• **What is being asked**
Put every line of the entries below into a numbered list, omitting blank lines and leaving out the pictures.
===== Supplied material
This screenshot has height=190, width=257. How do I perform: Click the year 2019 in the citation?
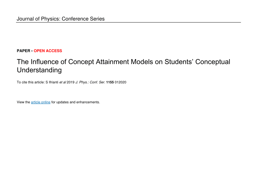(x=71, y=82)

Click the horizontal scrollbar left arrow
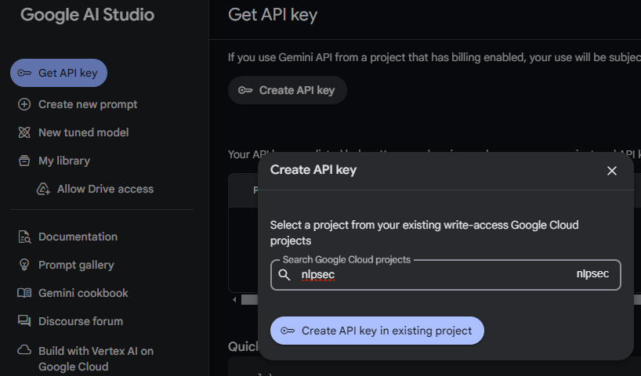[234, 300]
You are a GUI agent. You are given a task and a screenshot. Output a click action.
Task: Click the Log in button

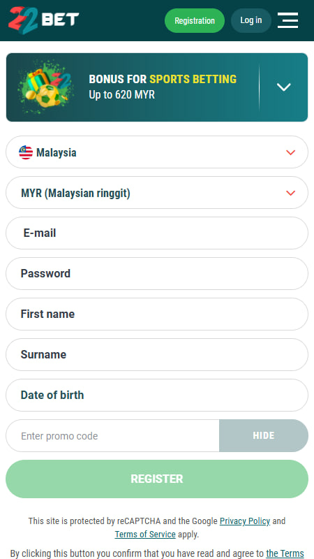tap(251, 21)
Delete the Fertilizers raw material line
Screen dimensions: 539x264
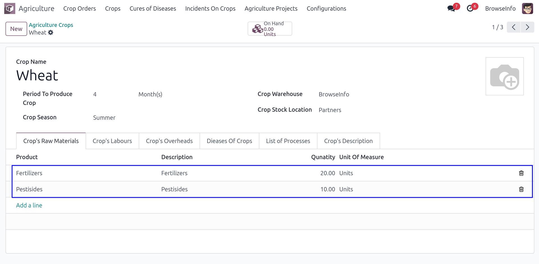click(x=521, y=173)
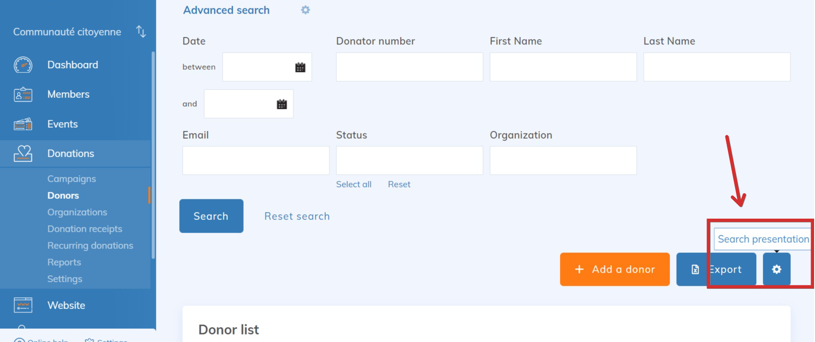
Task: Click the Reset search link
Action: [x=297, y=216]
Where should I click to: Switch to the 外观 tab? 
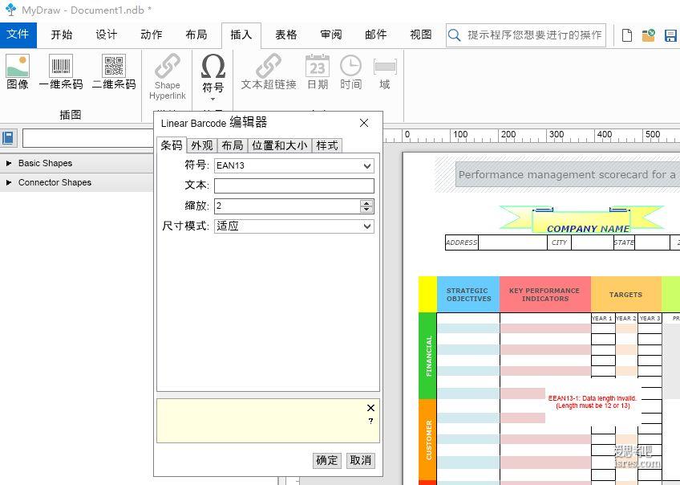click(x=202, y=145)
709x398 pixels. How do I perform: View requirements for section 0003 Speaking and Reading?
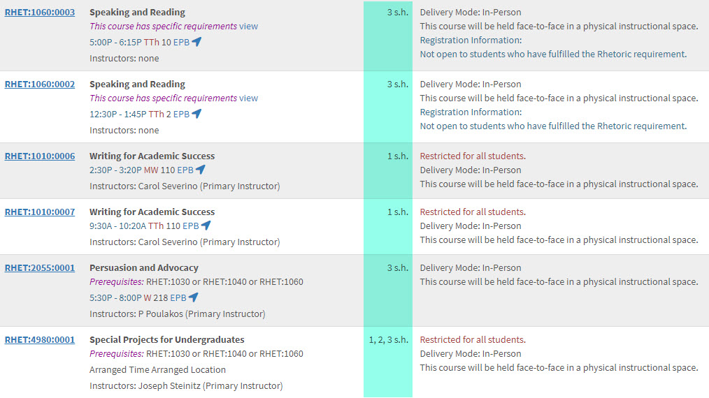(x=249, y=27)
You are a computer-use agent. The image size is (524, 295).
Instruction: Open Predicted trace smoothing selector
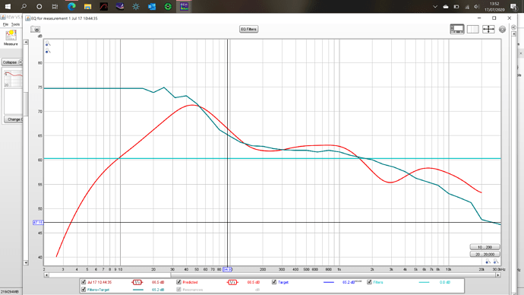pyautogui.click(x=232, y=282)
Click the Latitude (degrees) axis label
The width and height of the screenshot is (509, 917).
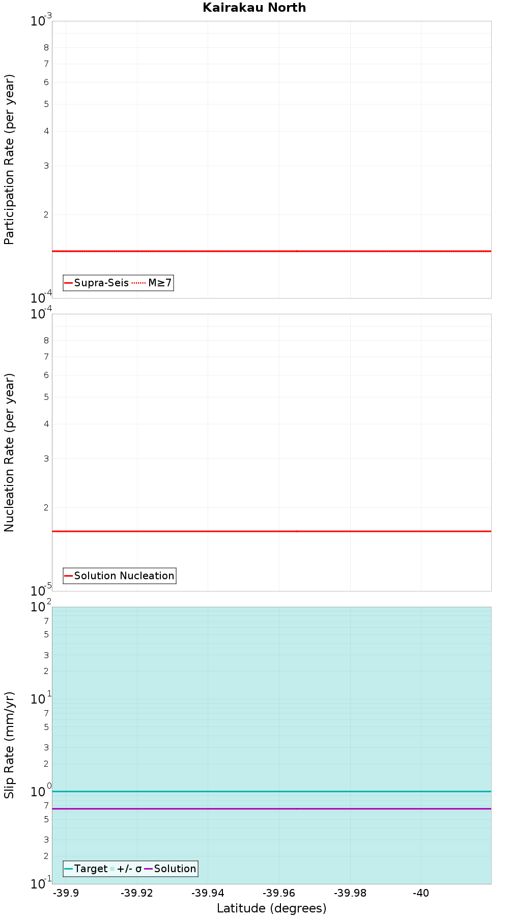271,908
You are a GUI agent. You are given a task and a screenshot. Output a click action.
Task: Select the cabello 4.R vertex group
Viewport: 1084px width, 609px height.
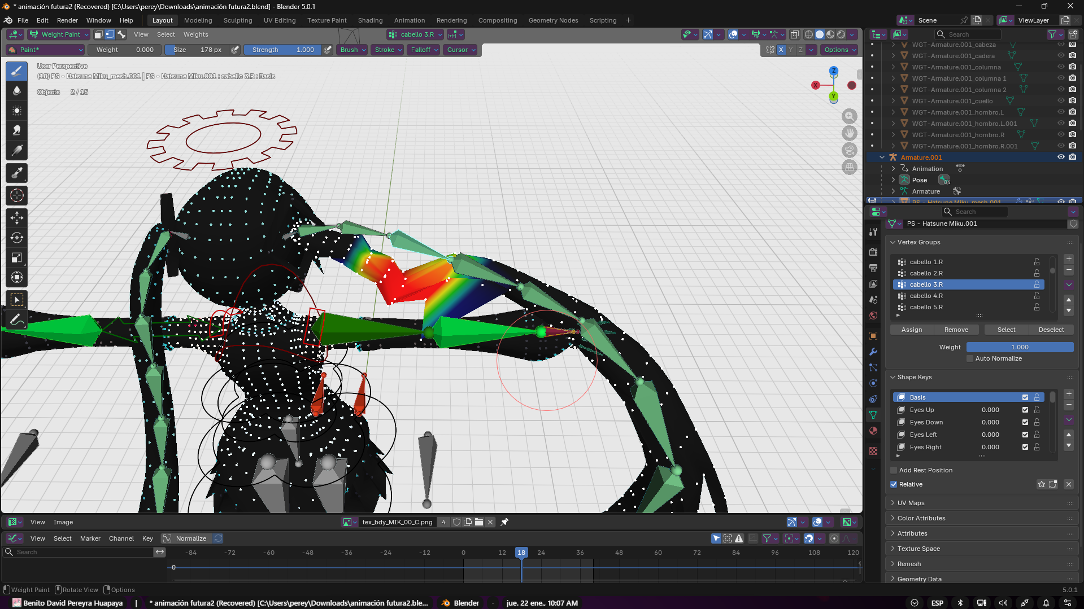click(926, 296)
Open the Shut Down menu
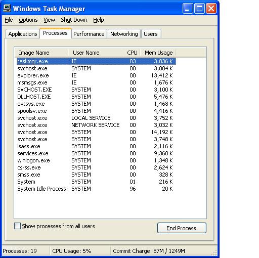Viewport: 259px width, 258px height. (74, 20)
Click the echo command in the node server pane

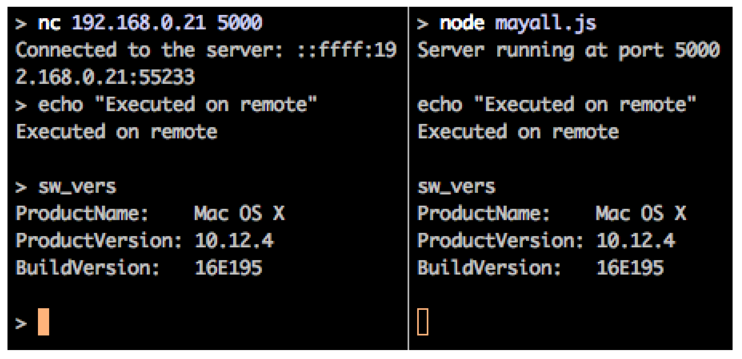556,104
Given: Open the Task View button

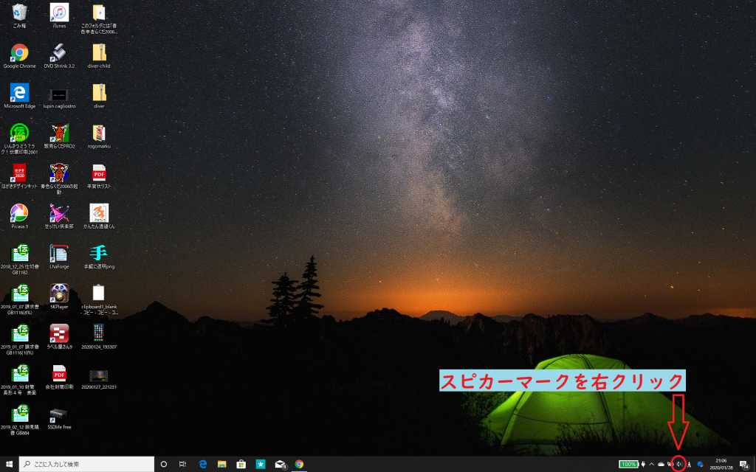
==========
• **Response to the exercise**
1. This screenshot has height=190, width=257. How do I perform: Click the year 2019 in the citation?
2. (x=71, y=82)
3. Click the horizontal scrollbar left arrow
4. [234, 300]
5. You are a GUI agent. You are given a task and a screenshot. Output a click action.
6. Task: Click the Log in button
7. tap(251, 21)
8. Delete the Fertilizers raw material line
9. Screen dimensions: 539x264
10. click(x=521, y=173)
11. Task: Click the Reset search link
12. Action: [x=297, y=216]
13. Where should I click to: Switch to the 外观 tab? 
14. click(x=202, y=145)
15. 709x398 pixels. How do I perform: View requirements for section 0003 Speaking and Reading?
16. (x=249, y=27)
17. You are a computer-use agent. The image size is (524, 295).
18. Instruction: Open Predicted trace smoothing selector
19. pyautogui.click(x=232, y=282)
20. Click the Latitude (degrees) axis label
21. The width and height of the screenshot is (509, 917).
22. 271,908
23. You are a GUI agent. You are given a task and a screenshot. Output a click action.
24. Task: Select the cabello 4.R vertex group
25. Viewport: 1084px width, 609px height.
26. click(926, 296)
27. Open the Shut Down menu
28. Viewport: 259px width, 258px height. (74, 20)
29. Click the echo command in the node server pane
30. 556,104
31. Given: Open the Task View button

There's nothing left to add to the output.